> _Provided records_:
[Start of section]
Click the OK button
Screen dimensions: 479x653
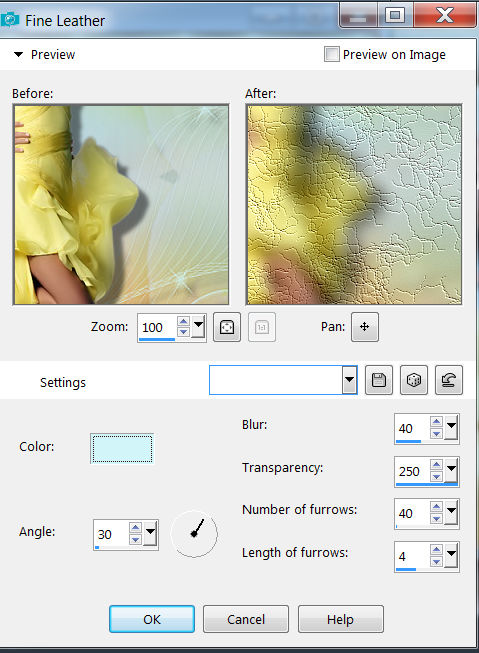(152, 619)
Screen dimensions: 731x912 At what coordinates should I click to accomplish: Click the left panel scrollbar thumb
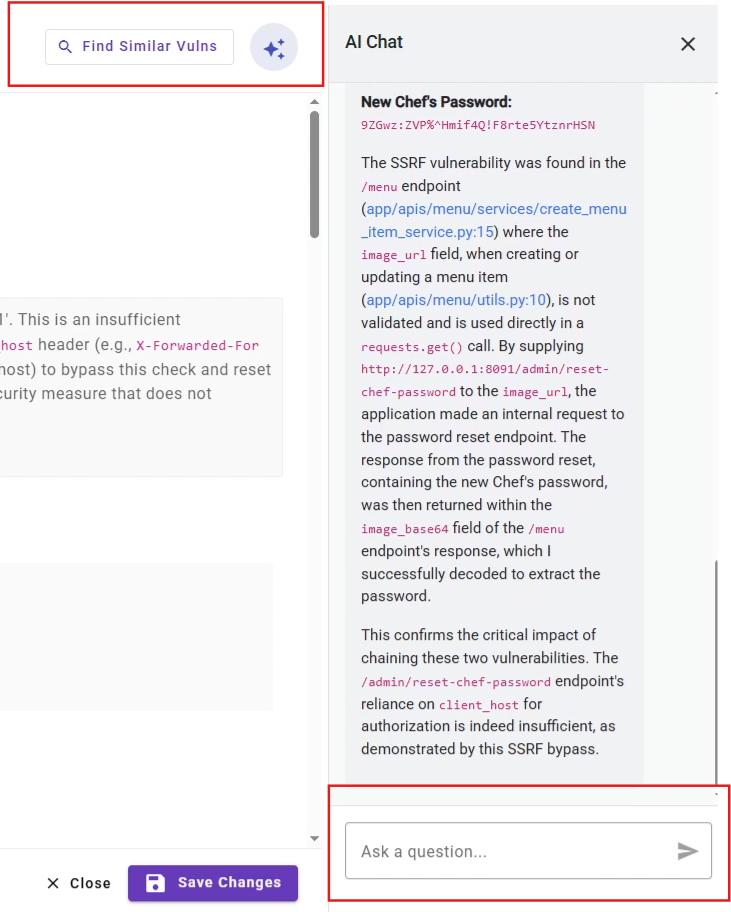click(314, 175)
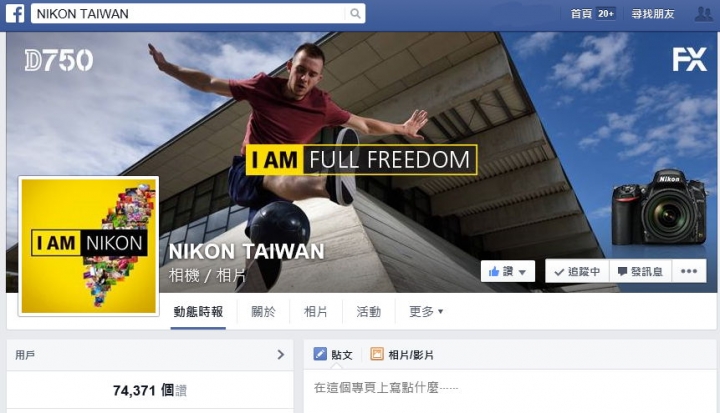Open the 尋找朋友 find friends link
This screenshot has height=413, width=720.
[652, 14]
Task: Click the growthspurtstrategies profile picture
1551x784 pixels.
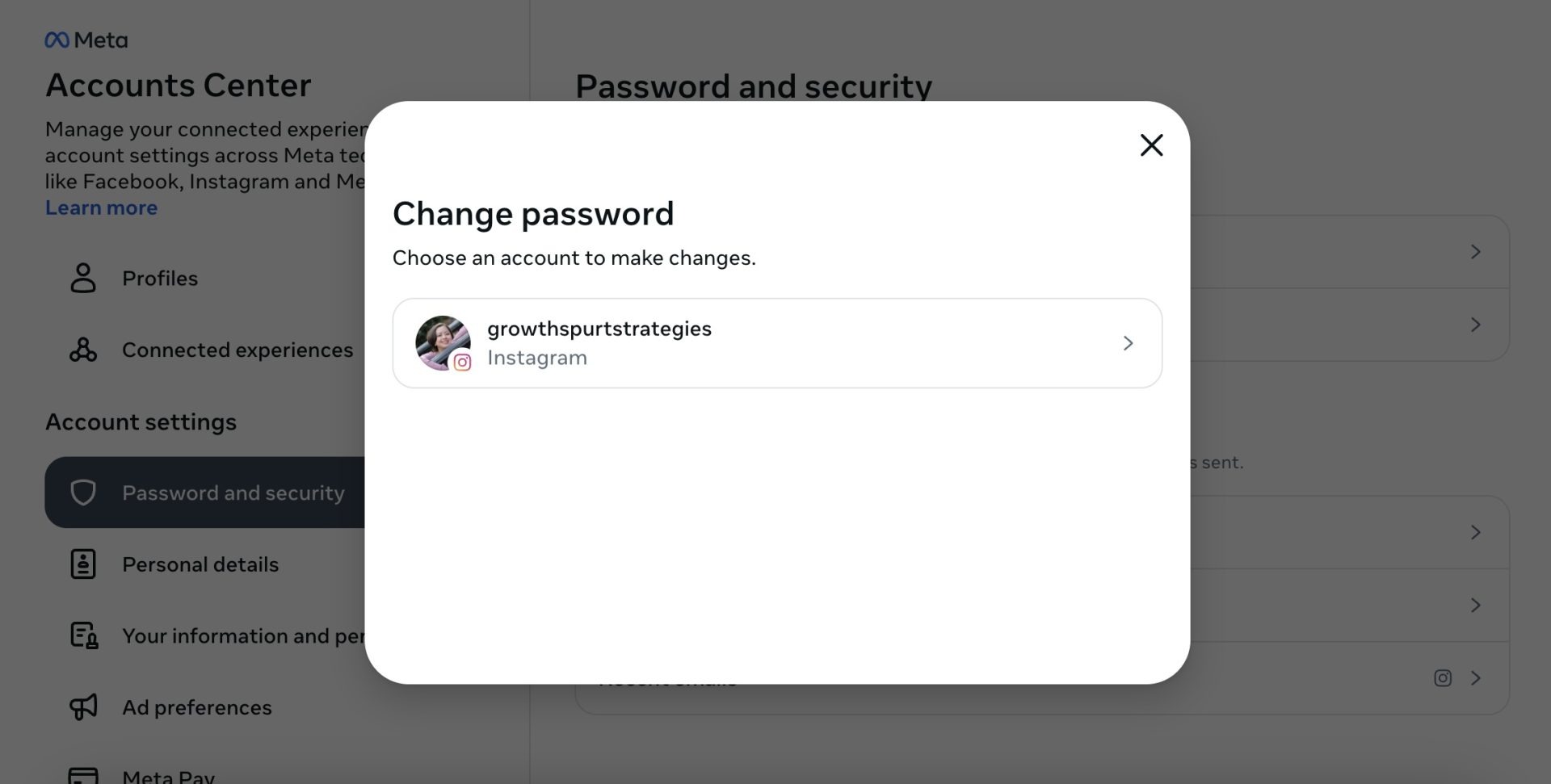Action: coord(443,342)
[End of section]
[Start of section]
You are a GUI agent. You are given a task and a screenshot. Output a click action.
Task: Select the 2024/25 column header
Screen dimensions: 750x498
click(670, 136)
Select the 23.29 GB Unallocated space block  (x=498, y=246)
[End of section]
Above are entries with pictures among them. Write out exactly the lines from the one containing "Click the OK button" through the one containing "Task: Click the", ends included, and leave those pictures out.

> _Solution to this exercise_:
Click the OK button
Screen dimensions: 479x653
(152, 619)
Screen dimensions: 731x912 At what coordinates should I click to accomplish: Click the left panel scrollbar thumb
click(314, 175)
Open the 尋找朋友 find friends link
This screenshot has height=413, width=720.
[652, 14]
Task: Click the growthspurtstrategies profile picture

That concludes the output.